Research on gun violence and its prevention does matter. For example, existing research has confirmed that laws requiring comprehensive background checks for gun buyers reduce firearm injuries, and laws promoting safer gun storage practices reduce unintentional shootings by children. The nature of social interactions and how they influence gun violence has been identified in some of the most innovative work in this area. Researchers have even recently shown that largely apolitical interventions to reduce blighted areas in cities could significantly and sustainably reduce gun violence with sizable returns to local taxpayers. The acquisition and application of this knowledge to advance our efforts to reduce gun violence and save lives could take place far more quickly and more effectively if funding for such research were strengthened.
Several recent developments suggest there is converging urgency for Congress to act. Five prominent members of the International Committee of Medical Journal Editors have recently described what health care professionals can do to address the threat that firearms present.7 Some US senators recently appealed in a letter to the director of the National Institutes of Health to reinstate funding for the nation’s “gun violence research program,” calling gun violence “underfunded and understudied.” And the New York Times Editorial Board has called the level of gun violence in the United States a “public health crisis.”

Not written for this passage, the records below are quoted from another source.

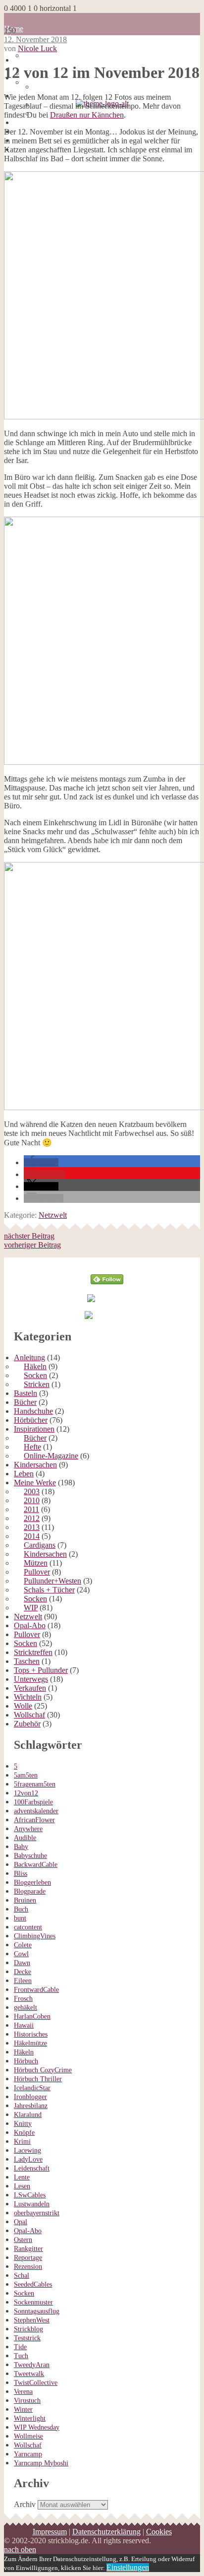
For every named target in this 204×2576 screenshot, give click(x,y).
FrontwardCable (36, 1989)
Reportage (28, 2257)
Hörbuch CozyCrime (43, 2070)
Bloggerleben (32, 1882)
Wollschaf (29, 1715)
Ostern (23, 2240)
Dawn (22, 1963)
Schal (21, 2275)
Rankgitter (28, 2248)
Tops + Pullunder (41, 1670)
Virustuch (27, 2400)
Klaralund (28, 2114)
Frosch (23, 1998)
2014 (32, 1536)
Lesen (22, 2186)
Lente (22, 2177)
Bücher (25, 1402)
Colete (23, 1945)
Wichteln (28, 1697)
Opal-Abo (30, 1625)
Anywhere (28, 1829)
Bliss (20, 1873)
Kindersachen (35, 1464)
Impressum (50, 2531)
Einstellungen (127, 2567)
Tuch (21, 2356)
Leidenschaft (32, 2168)
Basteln (25, 1393)
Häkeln (35, 1366)
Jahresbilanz (31, 2106)
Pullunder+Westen (52, 1581)
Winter (23, 2409)
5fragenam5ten (34, 1784)
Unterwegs (31, 1679)
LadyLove (28, 2159)
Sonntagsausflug (36, 2311)
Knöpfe (24, 2132)
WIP (31, 1607)
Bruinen (25, 1900)
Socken (35, 1375)
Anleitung (29, 1357)
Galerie (25, 122)
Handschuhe (33, 1411)
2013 (32, 1527)
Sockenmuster (33, 2302)
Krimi (22, 2141)
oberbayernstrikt (36, 2213)
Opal (20, 2222)
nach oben (20, 2549)
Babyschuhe (30, 1855)
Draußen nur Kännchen (87, 115)
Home (23, 60)
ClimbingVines (34, 1936)
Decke (22, 1972)
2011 (31, 1509)
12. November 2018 (35, 39)
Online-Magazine (51, 1456)
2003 (32, 1491)
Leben (24, 1473)
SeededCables (33, 2284)
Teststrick (27, 2338)
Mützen (36, 1563)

Repealing the Dickey Amendment and moving to appropriate new federal funding for gun violence research would be a substantive stride in the prevention and treatment of gun violence across the nation. However, without such action, federal agencies cannot effectively use their scientific capacities or mount and maintain the population surveillance required to support the necessary research to better understand the causes and potential remedies for this crisis. Until such changes are made, our national gun violence crisis is likely to continue.